Black Friday and Cyber Monday
The most important sales period for digital product stores. Create limited-time bundles specifically for this event. The bundle should offer the deepest discount you are willing to provide (30-50% off the combined value) and should be available only during the event period. The time limitation creates urgency, and the exceptional discount justifies the customer buying more than they normally would.
During Black Friday, increase the visibility of cross-sells and upsells across your store. Customers are in buying mode and are more receptive to recommendations. Promote your bundles prominently on the homepage, in email campaigns, and on social media leading up to the event.
New Product Launch Bundles
When launching a new product, create a launch bundle that includes the new product alongside established complementary products. The bundle gives existing customers a reason to try the new product at a reduced cost, and it gives new customers a cost-effective entry point into multiple products. Limit the launch bundle availability to the first week or two after launch to create urgency.
Anniversary and Milestone Bundles
Celebrate your store’s anniversary, a product reaching a milestone number of sales, or other significant events with special bundles. These event-driven bundles provide a natural marketing narrative and a reason for a limited-time offer that does not feel forced.
Refer to the EDD documentation for the latest technical details on configuring bundle products, variable pricing, and cross-sell extensions.

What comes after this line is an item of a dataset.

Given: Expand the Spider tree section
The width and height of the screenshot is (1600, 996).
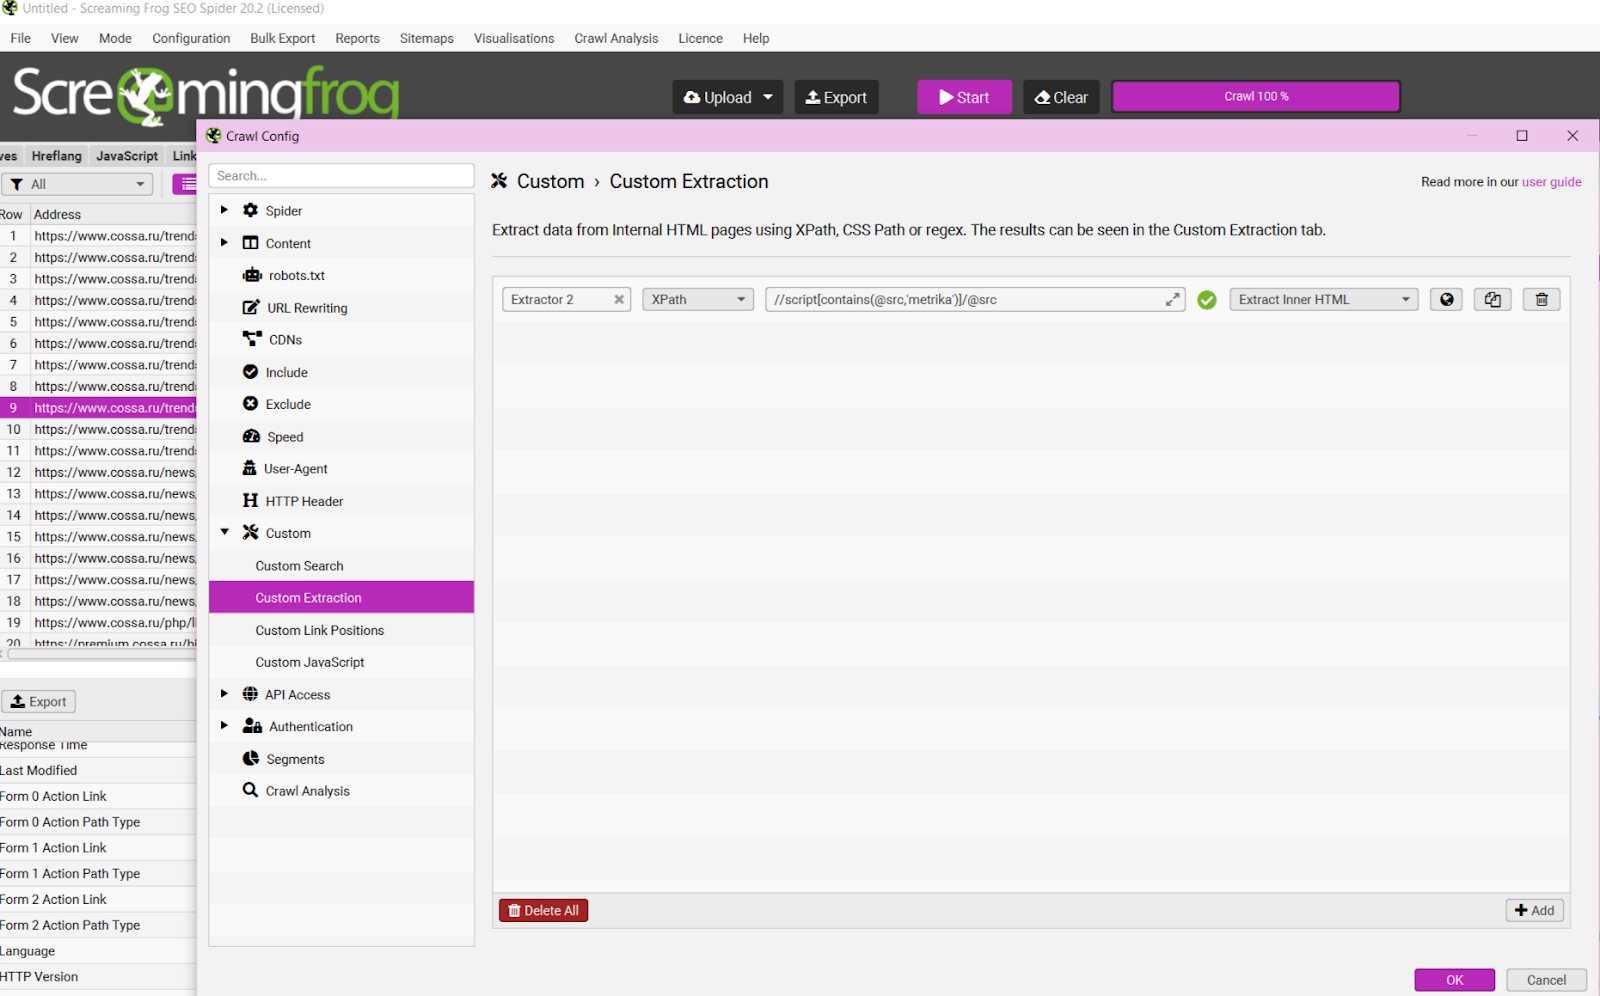Looking at the screenshot, I should [x=224, y=211].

Common Mistakes That Reduce Cross-Sell and Bundle Effectiveness
Awareness of common mistakes helps you avoid the pitfalls that reduce the effectiveness of your revenue optimization strategies.

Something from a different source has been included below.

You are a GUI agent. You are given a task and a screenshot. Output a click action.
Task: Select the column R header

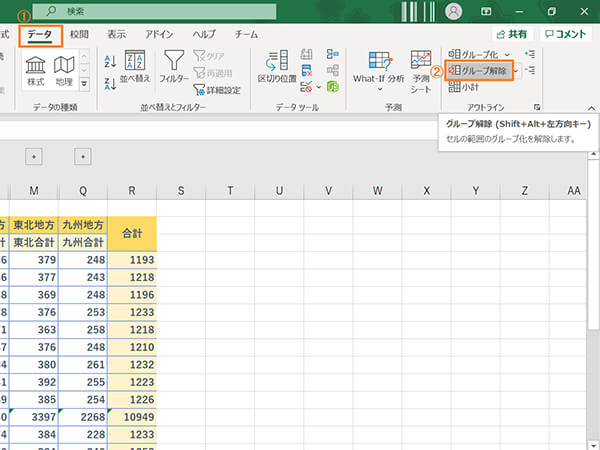pyautogui.click(x=132, y=191)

Irrelevant recommendations: Cross-sells that have no logical connection to the product being viewed are ignored at best and annoying at worst. Every recommendation should pass the “would a reasonable customer benefit from owning both products?” test.

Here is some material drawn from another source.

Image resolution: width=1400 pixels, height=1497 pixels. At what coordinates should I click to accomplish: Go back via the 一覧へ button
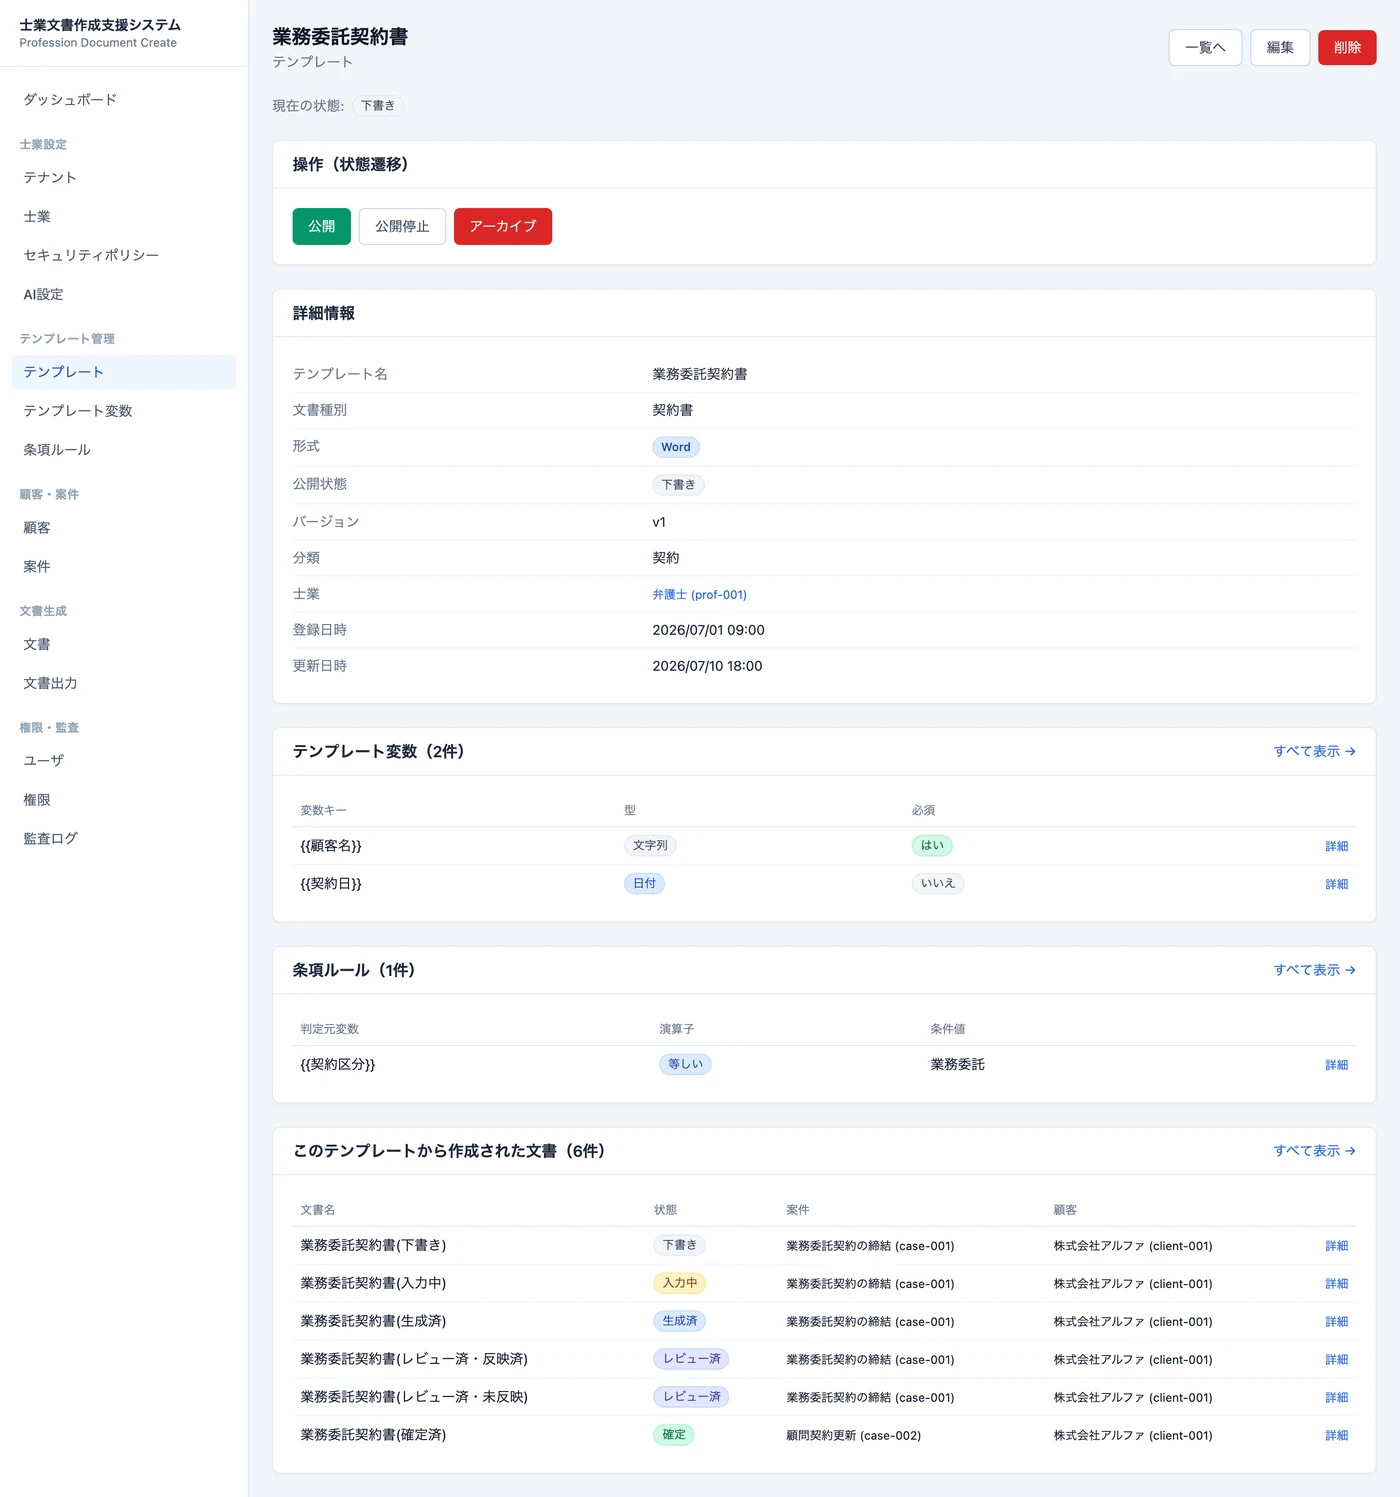(1205, 48)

Too many options: Showing seven cross-sell products alongside every item overwhelms customers and dilutes the impact of each recommendation. Limit displays to two or three highly relevant suggestions.
Bundle bloat: Including products in a bundle just to increase the perceived value can backfire if customers do not want or need all the included items. A focused bundle of 3-4 closely related products often outperforms a bloated bundle of 10 loosely related products.
Aggressive checkout interruptions: Upsells that block the checkout flow or require dismissal before the customer can complete their purchase increase cart abandonment. Keep checkout offers optional, unobtrusive, and easy to decline.
Static recommendations: Never updating your cross-sell and bundle configurations means missing opportunities as your product catalog evolves. Review and refresh your recommendations quarterly based on sales data and customer feedback.
Ignoring data: Launching cross-sells and bundles without tracking their performance means you cannot distinguish effective strategies from ineffective ones. Set up tracking from day one and make data-driven decisions about what to keep, modify, or remove.
Conclusion
Cross-sells, upsells, and product bundles represent the most direct path to increasing average order value in an EDD store. Cross-sells expand the customer’s purchase scope with complementary products. Upsells encourage investment in higher-value tiers. Bundles create perceived savings that justify larger transactions. The implementation process starts with strategic product pairing, moves through careful placement optimization, and culminates in continuous testing and analytics-driven refinement. Store owners who approach these strategies systematically and refine them based on actual customer behavior data consistently achieve meaningful and sustained increases in revenue per customer, making each visitor to their store more valuable without spending an additional dollar on acquisition.